Its small size (when compared to the Heka documentation) is due to the
reduction of complexity in it's design (Hindsight is just a skeleton around
the Heka sandbox (documented separately)). As for the configuration
examples, I actually only use a single single standard HS configuration
everywhere (home and Mozilla) I will add it to the docs. The core Hindsight
configuration needs very little tweaking but the options are fully
documented and provide flexibility down to tying/grouping plugins to a
specific thread of execution.

The bulk of the configuration work comes with the specific individual
plugins being used, of which, each has its own embedded documentation. I
have a bug to turn this into something more browsing friendly
https://bugzilla.mozilla.org/show_bug.cgi?id=1261067 but the documentation
already exists. If something is missing, unclear, or confusing please file
an issue and we will get it taken care of. This quarter will consist of a
lot of last mile work: packaging, migration of some lua code out of Heka
and into lua_sandbox, the final review and release of the 1.0 APIs (for the
lua_sandbox and all the modules we provide) etc..

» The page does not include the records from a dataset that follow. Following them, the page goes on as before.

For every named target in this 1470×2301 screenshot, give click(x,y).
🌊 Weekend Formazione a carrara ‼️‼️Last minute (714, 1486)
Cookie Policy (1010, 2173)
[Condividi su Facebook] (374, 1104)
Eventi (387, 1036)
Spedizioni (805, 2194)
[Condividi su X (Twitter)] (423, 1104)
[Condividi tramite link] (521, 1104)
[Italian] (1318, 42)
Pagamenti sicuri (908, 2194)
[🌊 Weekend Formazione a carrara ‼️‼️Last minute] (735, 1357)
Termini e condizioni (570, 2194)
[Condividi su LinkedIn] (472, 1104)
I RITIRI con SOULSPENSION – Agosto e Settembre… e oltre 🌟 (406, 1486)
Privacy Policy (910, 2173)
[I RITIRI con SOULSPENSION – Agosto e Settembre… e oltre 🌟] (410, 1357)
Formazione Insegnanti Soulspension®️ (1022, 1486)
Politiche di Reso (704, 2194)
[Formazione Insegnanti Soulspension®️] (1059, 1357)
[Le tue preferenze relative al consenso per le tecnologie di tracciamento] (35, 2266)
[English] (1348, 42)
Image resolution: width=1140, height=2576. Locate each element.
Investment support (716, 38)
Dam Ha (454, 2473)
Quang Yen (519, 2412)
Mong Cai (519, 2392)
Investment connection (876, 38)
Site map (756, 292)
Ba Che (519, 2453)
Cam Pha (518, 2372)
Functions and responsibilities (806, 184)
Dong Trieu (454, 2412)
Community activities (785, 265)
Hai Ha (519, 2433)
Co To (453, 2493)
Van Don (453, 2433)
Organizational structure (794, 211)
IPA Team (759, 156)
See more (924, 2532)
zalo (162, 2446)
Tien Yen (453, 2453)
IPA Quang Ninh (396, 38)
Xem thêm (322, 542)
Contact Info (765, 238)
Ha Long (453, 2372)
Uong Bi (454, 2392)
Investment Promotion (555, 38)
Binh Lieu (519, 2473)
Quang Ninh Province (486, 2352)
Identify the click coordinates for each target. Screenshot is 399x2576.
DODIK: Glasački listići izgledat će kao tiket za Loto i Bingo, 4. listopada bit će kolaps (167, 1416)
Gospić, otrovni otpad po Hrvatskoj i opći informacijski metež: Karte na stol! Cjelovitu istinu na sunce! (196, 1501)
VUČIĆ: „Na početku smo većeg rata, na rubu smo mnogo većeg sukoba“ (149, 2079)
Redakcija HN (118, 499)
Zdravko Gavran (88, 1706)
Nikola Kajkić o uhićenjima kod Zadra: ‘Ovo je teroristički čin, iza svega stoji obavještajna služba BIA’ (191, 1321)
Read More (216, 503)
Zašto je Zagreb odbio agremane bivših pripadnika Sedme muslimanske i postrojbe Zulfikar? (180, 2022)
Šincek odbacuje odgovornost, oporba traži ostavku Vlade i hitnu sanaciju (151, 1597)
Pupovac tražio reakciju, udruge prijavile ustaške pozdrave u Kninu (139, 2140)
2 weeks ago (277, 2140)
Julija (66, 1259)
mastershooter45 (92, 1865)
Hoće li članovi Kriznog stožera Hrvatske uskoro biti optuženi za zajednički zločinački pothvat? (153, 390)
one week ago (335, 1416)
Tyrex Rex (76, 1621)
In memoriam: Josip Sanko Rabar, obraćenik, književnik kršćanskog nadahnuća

As for the mailing list, Hindsight conversations have been happening here
as they are low volume and most relate to the Heka sandbox (we will
re-evaluate this as needed).
Thanks,
Trink

On Sat, May 7, 2016 at 5:38 AM, Mathieu Parent 
wrote:

> Hi Rob,
>
> Thanks for those info about the future of Heka.
>
> You're seeking help to keep heka alive, but what about Hindsight?
>
> It has currently no mailing list, the docs are minimal, and there are
> no configuration examples (except the benchmarks dir). Any plan to
> improve this? Heka's doc is one of its "selling" points.
>
> Regards
>
>
> 2016-05-06 19:51 GMT+02:00 Rob Miller :
> > Hi everyone,
> >
> > I'm lng overdue in sending out an update about the current state of
> and
> > plans for Heka. Unfortunately, what I have to share here will probably be
> > disappointing for many of you, and it might impact whether or not you
> want
> > to continue using it, as all signs point to Heka getting less support and
> > fewer updates moving forward.
> >
> > The short version is that Heka has some design flaws that make it hard to
> > incrementally improve it enough to meet the high throughput and
> reliability
> > goals that we were hoping to achieve. While it would be possible to do a
> > major overhaul of the code to resolve most of these issues, I don't have
> the
> > personal bandwidth to do that work, since most of my time is consumed
> > working on Mozilla's immediate data processing needs rather than general
> > purpose tools these days. Hindsight (https://github.com/trink/hindsight
> ),
> > built around the same Lua sandbox technology as Heka, doesn't have these
> > issues, and internally we're using it more and more instead of Heka, so
> > there's no organizational imperative for me (or anyone else) to spend the
> > time required to overhaul the Go code base.
> >
> > Heka is still in use here, though, especially on our edge nodes, so it
> will
> > see a bit more improvement and at least a couple more releases. Most
> > notably, it's on my list to switch to using the most recent Lua sandbox
> > code, which will move most of the protobuf processing to custom C code,
> and
> > will likely improve performance as well as remove a lot of the
> problematic
> > cgo code, which is what's currently keeping us from being able to
> upgrade to
> > a recent Go version.
> >
> > Beyond that, however, Heka's future is uncertain. The code that's there
> will
> > still work, of course, but I may not be doing any further improvements,
> and
> > my ability to keep up with support requests and PRs, already on the
> decline,
> > will likely continue to wane.
> >
> > So what are the options? If you're using a significant amount of Lua
> based
> > functionality, you might consider transitioning to Hindsight. Any Lua
> code
> > that works in Heka will work in Hindsight. Hindsight is a much leaner and
> > more solid foundation. Hindsight has far fewer i/o plugins than Heka,
> > though, so for many it won't be a simple transition.
> >
> > Also, if there's someone out there (an organization, most likely) that
> has a
> > strong interest in keeping Heka's codebase alive, through funding or
> coding
> > contributions, I'd be happy to support that endeavor. Some restrictions
> > apply, however; the work that needs to be done to improve Heka's
> foundation
> > is not beginner level work, and my time to help is very limited, so I'm
> only
> > willing to support folks who demonstrate that they are up to the task.
> > Please contact me off-list if you or your organization is interested.
> >
> > Anyone casually following along can probably stop reading here. Those 

Re: [heka] State and future of Heka

2016-05-07 Thread Mathieu Parent
Hi Rob,

Thanks for those info about the future of Heka.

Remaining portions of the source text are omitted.